NYU Professor Amir Pnueli, 68, Distinguished
Computer Scientist
The NYU Department of Computer Science and the entire university
community mourn the sudden passing of Professor Amir Pnueli, who died on
November 2 of a brain hemorrhage. Professor Pnueli was an
internationally recognized pioneer in the area of verification, the
process of formally proving that systems, such as computer hardware and
software, behave as intended by their designers.

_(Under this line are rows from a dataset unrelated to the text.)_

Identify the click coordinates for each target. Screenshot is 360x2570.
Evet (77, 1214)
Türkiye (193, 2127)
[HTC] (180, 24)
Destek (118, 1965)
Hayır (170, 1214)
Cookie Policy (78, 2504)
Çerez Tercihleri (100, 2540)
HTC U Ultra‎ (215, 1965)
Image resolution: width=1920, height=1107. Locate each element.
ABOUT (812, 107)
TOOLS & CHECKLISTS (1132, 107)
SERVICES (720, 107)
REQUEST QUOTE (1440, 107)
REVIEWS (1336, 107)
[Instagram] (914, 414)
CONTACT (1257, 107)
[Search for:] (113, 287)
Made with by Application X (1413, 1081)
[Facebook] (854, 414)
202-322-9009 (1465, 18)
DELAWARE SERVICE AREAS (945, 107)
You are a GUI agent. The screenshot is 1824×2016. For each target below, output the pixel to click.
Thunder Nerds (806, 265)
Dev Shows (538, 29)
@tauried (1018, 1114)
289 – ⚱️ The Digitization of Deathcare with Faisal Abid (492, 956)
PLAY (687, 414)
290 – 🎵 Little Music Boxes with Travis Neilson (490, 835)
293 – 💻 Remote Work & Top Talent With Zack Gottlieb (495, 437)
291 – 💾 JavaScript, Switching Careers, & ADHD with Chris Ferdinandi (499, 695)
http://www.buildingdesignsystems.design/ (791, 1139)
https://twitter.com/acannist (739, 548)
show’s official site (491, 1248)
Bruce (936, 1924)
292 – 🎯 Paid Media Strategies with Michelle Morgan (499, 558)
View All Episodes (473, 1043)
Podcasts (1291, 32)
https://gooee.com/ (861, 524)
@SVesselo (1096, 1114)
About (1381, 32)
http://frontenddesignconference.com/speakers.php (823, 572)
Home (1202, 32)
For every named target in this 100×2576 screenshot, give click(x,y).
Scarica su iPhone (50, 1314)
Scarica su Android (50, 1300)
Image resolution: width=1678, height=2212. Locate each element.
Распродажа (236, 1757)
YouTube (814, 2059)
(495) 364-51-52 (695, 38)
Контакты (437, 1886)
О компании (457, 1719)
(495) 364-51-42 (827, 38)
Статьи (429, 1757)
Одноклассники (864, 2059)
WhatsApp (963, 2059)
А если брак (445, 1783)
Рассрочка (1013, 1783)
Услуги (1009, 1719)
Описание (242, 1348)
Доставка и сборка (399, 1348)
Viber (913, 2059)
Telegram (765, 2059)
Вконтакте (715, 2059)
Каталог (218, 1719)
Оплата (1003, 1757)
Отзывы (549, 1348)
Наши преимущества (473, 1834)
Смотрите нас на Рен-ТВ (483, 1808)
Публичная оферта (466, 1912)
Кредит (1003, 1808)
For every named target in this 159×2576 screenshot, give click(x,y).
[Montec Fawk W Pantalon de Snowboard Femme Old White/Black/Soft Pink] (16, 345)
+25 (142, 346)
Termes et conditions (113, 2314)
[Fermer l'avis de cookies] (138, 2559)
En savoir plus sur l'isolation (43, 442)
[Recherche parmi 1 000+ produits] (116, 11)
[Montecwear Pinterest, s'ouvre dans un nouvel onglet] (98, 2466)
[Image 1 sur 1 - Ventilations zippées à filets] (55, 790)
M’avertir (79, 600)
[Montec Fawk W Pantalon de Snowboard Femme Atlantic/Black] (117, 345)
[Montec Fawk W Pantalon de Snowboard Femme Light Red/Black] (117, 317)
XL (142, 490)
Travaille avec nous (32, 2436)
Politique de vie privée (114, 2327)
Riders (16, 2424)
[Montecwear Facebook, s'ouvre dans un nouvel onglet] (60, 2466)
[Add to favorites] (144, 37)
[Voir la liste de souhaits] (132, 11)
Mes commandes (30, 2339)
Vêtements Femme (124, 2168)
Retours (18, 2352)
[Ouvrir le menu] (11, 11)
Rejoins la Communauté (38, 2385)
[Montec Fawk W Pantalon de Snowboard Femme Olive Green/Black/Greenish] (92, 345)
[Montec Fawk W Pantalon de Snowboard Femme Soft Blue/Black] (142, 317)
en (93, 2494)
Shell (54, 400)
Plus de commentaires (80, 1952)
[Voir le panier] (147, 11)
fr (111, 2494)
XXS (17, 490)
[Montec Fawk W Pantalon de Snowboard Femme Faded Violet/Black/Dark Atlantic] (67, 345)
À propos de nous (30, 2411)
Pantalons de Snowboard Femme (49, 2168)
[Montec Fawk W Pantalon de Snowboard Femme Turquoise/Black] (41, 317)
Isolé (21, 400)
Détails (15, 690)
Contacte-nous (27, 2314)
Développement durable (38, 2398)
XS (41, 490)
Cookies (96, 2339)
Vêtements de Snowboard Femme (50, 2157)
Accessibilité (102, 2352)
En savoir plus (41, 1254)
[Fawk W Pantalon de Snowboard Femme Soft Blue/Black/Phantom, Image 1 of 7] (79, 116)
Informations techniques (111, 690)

Professor Pnueli was the recipient of the 1996 Association for Computing
Machinery Alan M. Turing Award, the highest distinction that can be
bestowed on a computer scientist. He was also the recipient of the
Israel Prize, the state's highest honor. He was a foreign associate of
the National Academy of Engineering, a foreign member of the Academia
Europaea (Informatics section), and a member of the Israel Academy of
Sciences and Humanities. He received honorary doctorate degrees from
the University of Uppsala, Sweden, Joseph Fourier University, Grenoble,
France, and the Carl von Ossietzky University of Oldenburg, Germany, as
well as numerous other professional accolades.
Amir Pnueli was born in Nahalal, Israel, on April 22, 1941. He received
a B.Sc. degree in Mathematics from the Technion and a Ph.D. in Applied
Mathematics from the Weizmann Institute of Science in 1967. After a
post-doctoral fellowship at Stanford University and the IBM T.J. Watson
Research Center, he became a senior researcher at the Weizmann
Institute. In 1973, Professor Pnueli founded the Department of Computer
Science at Tel Aviv University and became its first chair. In 1981, he
returned to the Weizmann Institute as Professor of Computer Science. In
1999, he joined the Courant Institute's Department of Computer Science
at NYU, and in 2006 he was appointed to a Silver Professorship. He
supervised more than 30 Ph.D. theses during his career in Israel and New
York.
Professor Pnueli is particularly noted for introducing temporal logic, a
formal technique for specifying and reasoning about the behavior of
systems over time, to computer science. The 1996 Turing Award citation
reads,
"Amir Pnueli made a major breakthrough in the verification and
certification of concurrent and reactive systems with his landmark 1977
paper "The Temporal Logic of Programs" which was a crucial turning point
in the progress of formal methods for such systems. This paper triggered
a fundamental paradigm shift in reasoning about the dynamic behavior of
systems; the techniques it introduces have had extraordinary influence
and proved to be of lasting value. His work has been characterized as
the most important contribution to program verification in the last
twenty years and it has set the agenda for research and practice in the
area."
Professor Pnueli was an extremely prolific and deeply creative
researcher with over 250 widely-cited publications and 4 books. In
recent years, he worked on compiler and translation validation, the
verification of concurrent systems, and fairness of infinite behaviors,
as well as the application of mathematical and logical methods to the
formal specification, compositional verification, systematic
development, and automatic synthesis of reactive, real-time, discrete,
continuous, and hybrid systems.
Professor Pnueli always advocated applying theory to practice and was
instrumental in founding two Israeli software firms. His work has
influenced a wide range of scientific disciplines, including process
control, databases, biological modeling, and computer hardware design as
well as the avionics, transport and electronic hardware industries. He
shared the 2007 ACM Software System Award for Statemate, a software
engineering tool that allows developers to formally specify the
precise desired behavior of their programs. The citation for the award
reads:
"Statemate was the first commercial computer-aided software engineering
tool to successfully overcome the challenges of complex interactive,
real time computer systems, known as reactive systems. The ideas
reflected in Statemate underlie many of the most powerful and widely
used tools in software and systems engineering today."
Amir was a modest, kind, and warm person who was universally respected
as a friend, teacher, colleague and distinguished leader. He is
mourned by his colleagues and students around the world, who extend
their deepest sympathy to his wife, Ariela, his three children,
Noga, Shira, and Yishai, and his four beloved grandchildren.